Ecoutons ses propres expressions :
...Je cherchais un ordre contemplatif pour réparer les péchés du monde et consoler le cœur de Notre Seigneur...
... J’ai essayé de passer par la fenêtre, le vide m’attirait... moi, je ressemble à ma mère, elle a voulu se jeter par la fenêtre, j’avais 12 ans, je l’ai retenue...
... Maman avait un caractère spécial, elle était très coléreuse... j’étais un peu sa bête noire... quand il arrivait quelque chose, c’était toujours de ma faute... depuis, quand il arrive quelque chose, je me dis : c’est ma faute.
... J’ai toujours pensé que j’étais inférieure aux autres, c’est ce que me disait maman... maman parlait toujours qu’il fallait avoir l’esprit de sacrifice, qu’il fallait faire des sacrifices...

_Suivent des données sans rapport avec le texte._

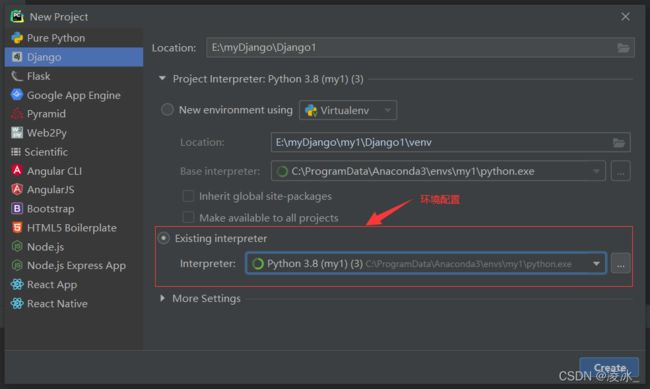Select Existing interpreter radio button
The width and height of the screenshot is (650, 389).
pyautogui.click(x=164, y=238)
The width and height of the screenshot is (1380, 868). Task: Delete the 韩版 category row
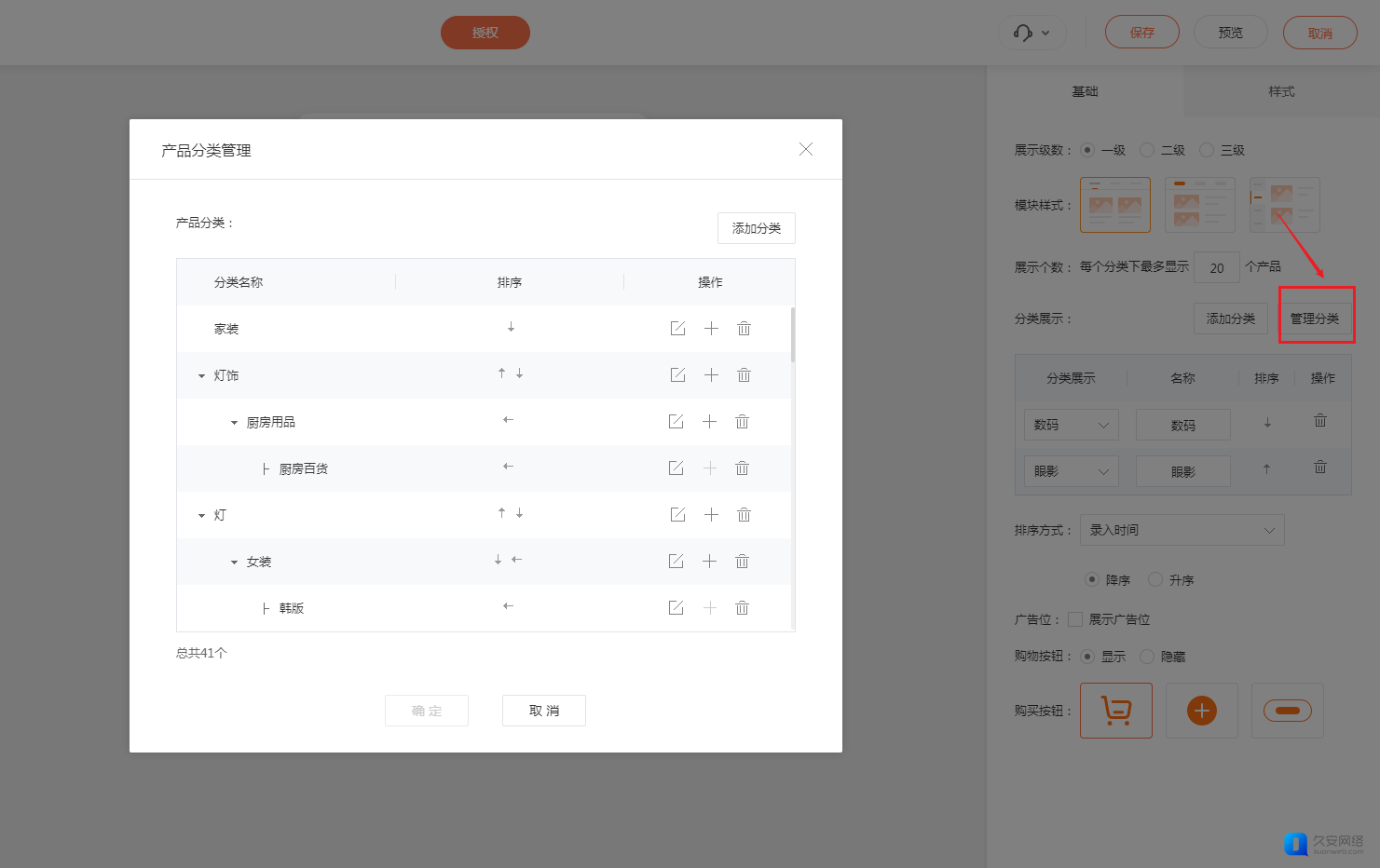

... Toute petite, même quand ma mère me punissait, je l’aimais beaucoup... c’est depuis qu’elle est morte que j’ai des idées noires.
...Je dormais avec ma mère dans son lit, quand mon père était absent, car ma mère avait peur...
... J’aime la musique, la peinture, les antiquités comme ma mère. "

Mais l’analyse peut être aussi pour ceux et celles qui se posent la question de la vocation religieuse et/ou sacerdotale un moyen d’éclairer l’origine de leur vocation afin qu’ils se libèrent des "points aveugles" auxquels elle pourrait être asservie et, ainsi, de s’engager en se donnant une possibilité de ne pas faire fausse route.